Tyrone’s topsy-turvy League campaign brought starts on the first and last days, against Monaghan and Kerry, when survival was dramatically secured in Killarney, with sub appearances in games against Kildare, Donegal, Dublin and Mayo in between.

He would love to be running out at Brewster Park tomorrow but as his career has evolved, the way managers plan and prepare for matches has changed too.

“There was a time where I was so fixed on needing to be starting, and that has probably changed a bit. Don’t mistake that for not being ambitious, but I am very much in a place now where I just want to contribute as best I can to that group because you’ve been there a long time, you’re very attached to them. You just want to give your best to it.

“There’s a lot of variables in getting a starting team right and a finishing team right – that’s the way county football is now. People and players need to be aware of that, so I’m very happy with whatever role I get. That’s the headspace I’m in. Whatever’s thrown at me, I’ll deal with it.
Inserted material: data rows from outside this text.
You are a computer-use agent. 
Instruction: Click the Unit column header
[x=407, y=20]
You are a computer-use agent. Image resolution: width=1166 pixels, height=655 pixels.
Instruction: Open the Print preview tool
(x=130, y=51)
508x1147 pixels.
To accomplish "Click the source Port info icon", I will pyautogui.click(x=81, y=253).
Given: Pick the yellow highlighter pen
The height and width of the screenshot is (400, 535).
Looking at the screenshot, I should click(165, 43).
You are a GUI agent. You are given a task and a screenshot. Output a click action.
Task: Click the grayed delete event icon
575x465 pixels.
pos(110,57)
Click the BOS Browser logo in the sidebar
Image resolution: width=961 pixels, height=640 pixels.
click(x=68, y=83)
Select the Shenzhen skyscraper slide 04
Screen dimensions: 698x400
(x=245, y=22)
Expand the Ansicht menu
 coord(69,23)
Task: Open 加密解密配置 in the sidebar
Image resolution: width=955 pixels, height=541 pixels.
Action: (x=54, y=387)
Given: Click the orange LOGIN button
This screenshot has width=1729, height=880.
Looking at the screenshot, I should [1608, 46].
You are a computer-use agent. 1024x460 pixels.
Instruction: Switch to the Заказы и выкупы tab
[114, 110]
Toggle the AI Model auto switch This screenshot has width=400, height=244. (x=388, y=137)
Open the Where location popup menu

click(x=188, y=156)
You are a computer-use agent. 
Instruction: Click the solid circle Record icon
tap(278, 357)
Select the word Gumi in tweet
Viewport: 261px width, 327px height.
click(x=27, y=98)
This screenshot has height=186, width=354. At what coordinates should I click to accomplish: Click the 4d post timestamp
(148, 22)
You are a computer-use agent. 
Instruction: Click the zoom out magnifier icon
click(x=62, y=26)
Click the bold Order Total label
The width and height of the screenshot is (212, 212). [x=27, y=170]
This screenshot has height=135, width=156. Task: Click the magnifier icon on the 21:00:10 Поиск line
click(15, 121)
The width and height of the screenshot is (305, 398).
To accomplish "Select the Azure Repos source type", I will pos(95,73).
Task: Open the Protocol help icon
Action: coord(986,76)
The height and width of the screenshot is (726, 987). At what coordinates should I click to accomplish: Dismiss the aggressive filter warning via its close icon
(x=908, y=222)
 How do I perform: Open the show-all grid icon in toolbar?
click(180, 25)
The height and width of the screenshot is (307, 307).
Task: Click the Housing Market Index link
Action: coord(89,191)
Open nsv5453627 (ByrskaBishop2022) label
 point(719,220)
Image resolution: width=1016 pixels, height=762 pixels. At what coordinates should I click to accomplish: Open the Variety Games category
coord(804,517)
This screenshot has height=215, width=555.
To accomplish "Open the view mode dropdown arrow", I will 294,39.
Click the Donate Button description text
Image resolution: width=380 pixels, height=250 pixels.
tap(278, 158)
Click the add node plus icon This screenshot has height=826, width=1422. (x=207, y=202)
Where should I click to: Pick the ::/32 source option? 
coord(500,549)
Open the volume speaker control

“I do feel I’m a better player now, purely down to a bit of experience. I’m settled off the field in terms of my career too, people probably underestimate that side of it.”

Starting his own business, being his own boss, the man with whom the buck stops, has not only altered Donnelly’s life significantly, it has also helped place his relationship with football in perspective.

Once the be all and end all, the centre of everything, that can longer be the case.

“Ah look, it’s hectic at times. When we opened in the middle of Championship, you’re thrown in the deep end, then running to training at night. It was full on but it was good.

“Months down the line now, you’re in a better place to deal with stuff… it has sort of changed my outlook on sport and football.

“From the last seven or eight years in county football, it is your identity. When you’re injured, you feel lost. That’s why there is such a mental toll being injured because it’s like your whole life is taken away.

“Before this I was in a cushy wee sales number, anything I did in that job was made to work around football. If I had to go and do a recovery session at lunchtime, I went and did it. For years I would’ve been at the total opposite end of the scale from where I am now.

“Everything then was based around football, where now football is the release. It’s healthy. It feels like I’m in a good place with everything.”